Retype, word for word, only the lines from the one containing "Screen dimensions: 571x240" through the last line of the listing below. Pictures do not belong in the result.

━━━━

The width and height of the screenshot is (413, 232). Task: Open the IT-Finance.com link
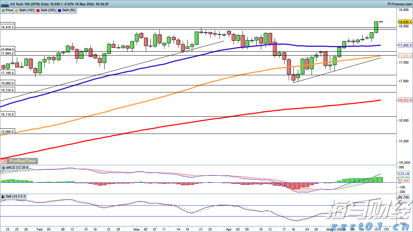pyautogui.click(x=400, y=4)
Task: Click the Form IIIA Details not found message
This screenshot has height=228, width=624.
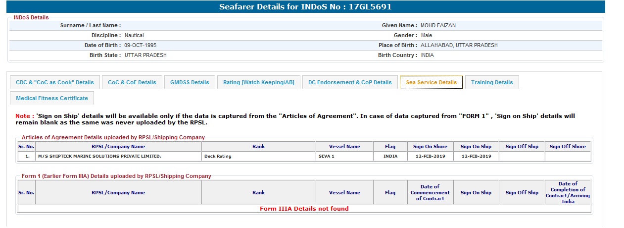Action: [x=304, y=209]
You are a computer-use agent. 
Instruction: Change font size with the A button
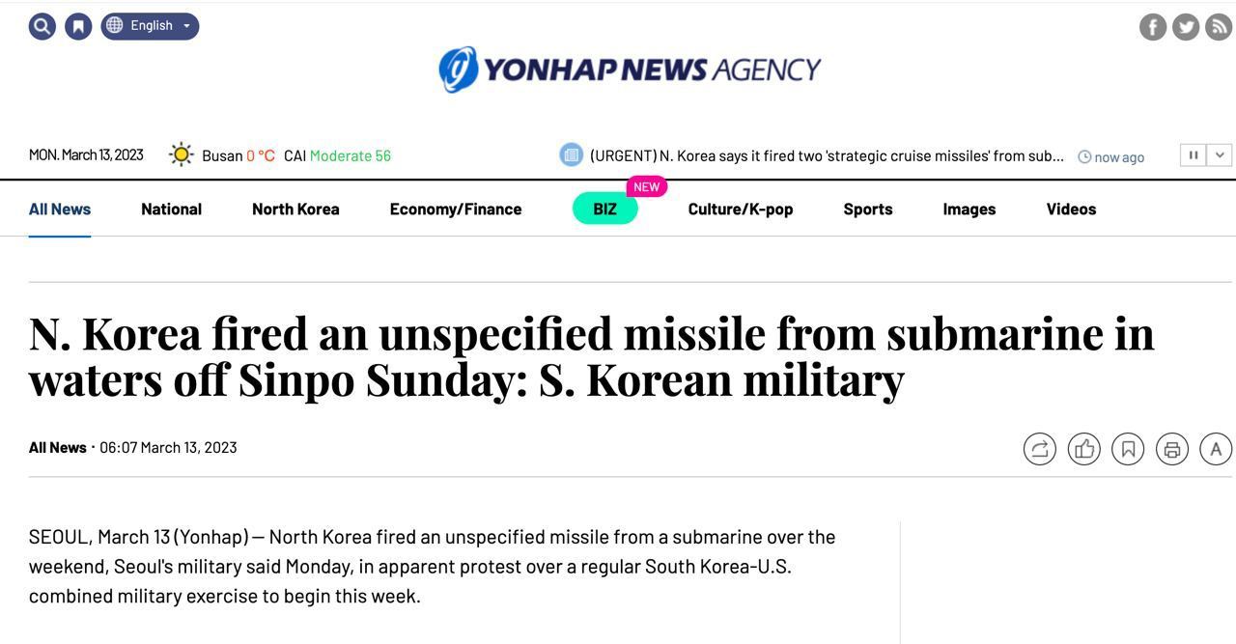click(x=1216, y=449)
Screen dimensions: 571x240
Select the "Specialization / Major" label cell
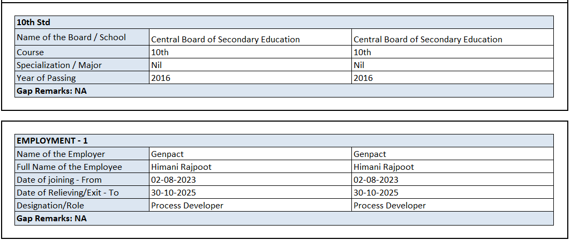(59, 65)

━━━━

▸ Task result
Screen dimensions: 571x240
Select the "Specialization / Major" label cell
(59, 65)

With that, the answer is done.